Lines from the line with "You are a GUI" to the line with "826x721 pixels." in the entries below, and only those, must be output exactly, with both ends included.

### Recorded information:
· · · ·

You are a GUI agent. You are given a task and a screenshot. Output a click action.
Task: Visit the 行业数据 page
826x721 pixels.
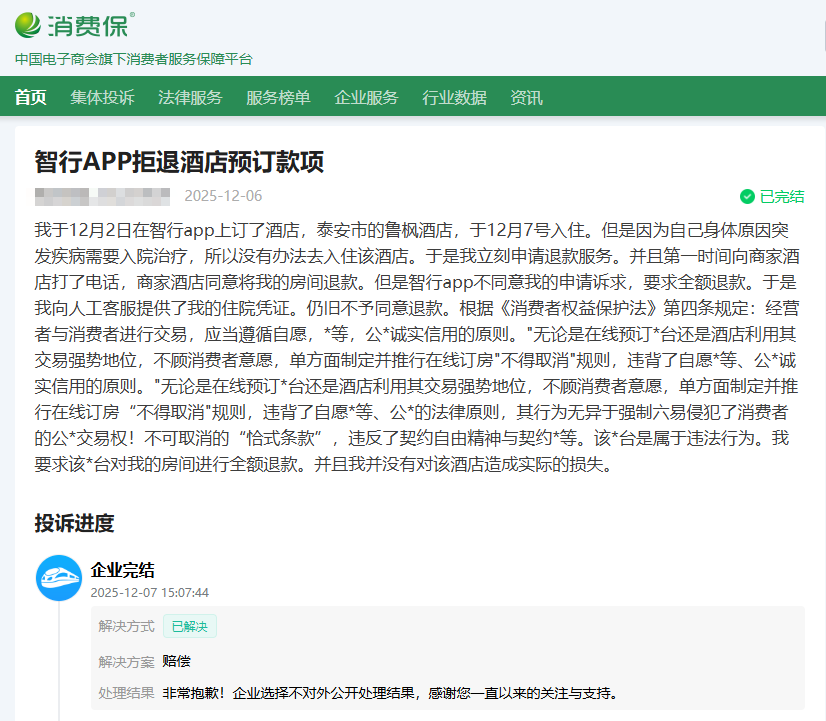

· · · ·

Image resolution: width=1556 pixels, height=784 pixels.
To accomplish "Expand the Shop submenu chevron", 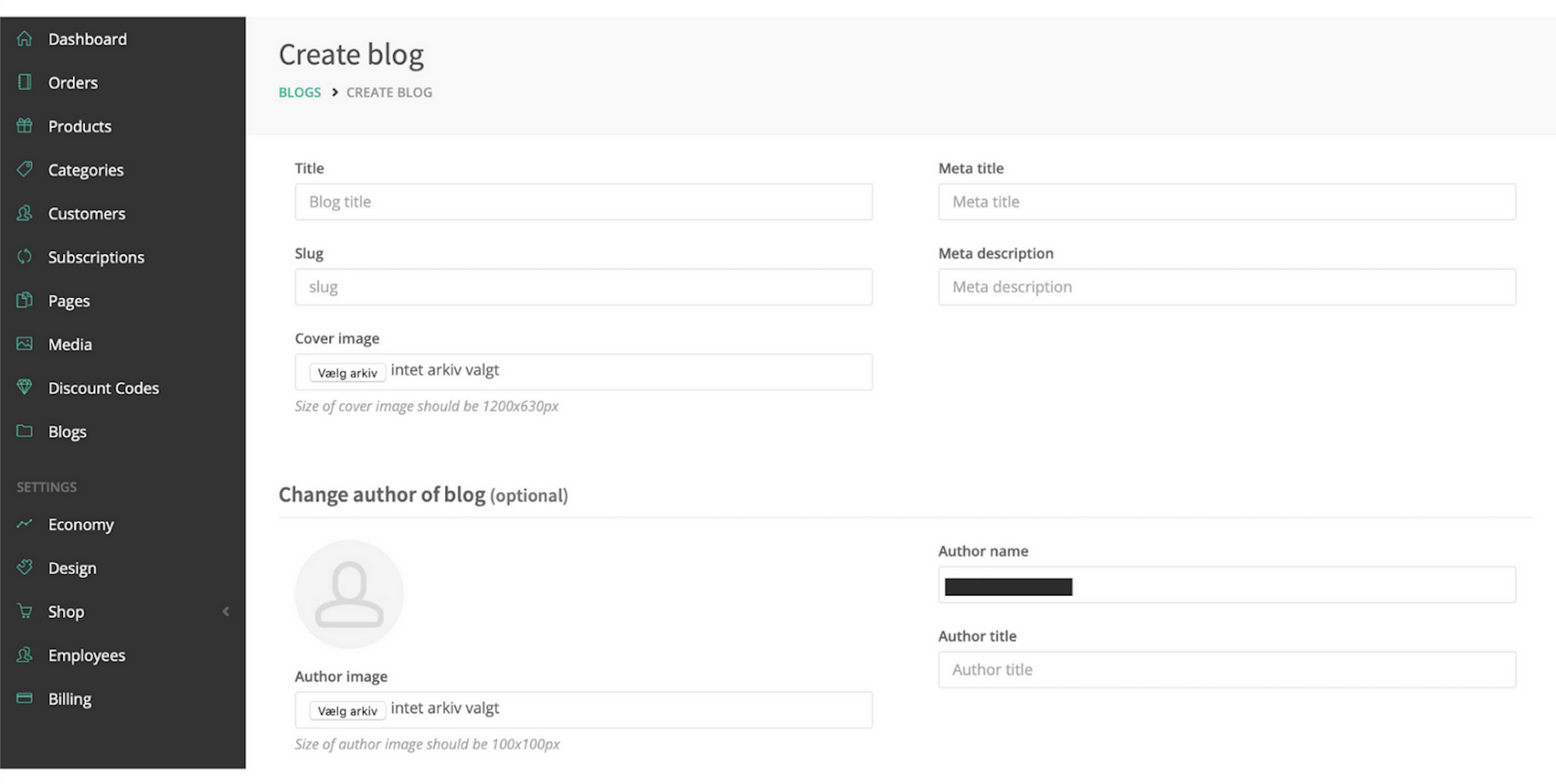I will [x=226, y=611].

· · · ·

### Result below:
You are a GUI agent. You are given a task and a screenshot. Output a click action.
Task: Visit the 行业数据 page
826x721 pixels.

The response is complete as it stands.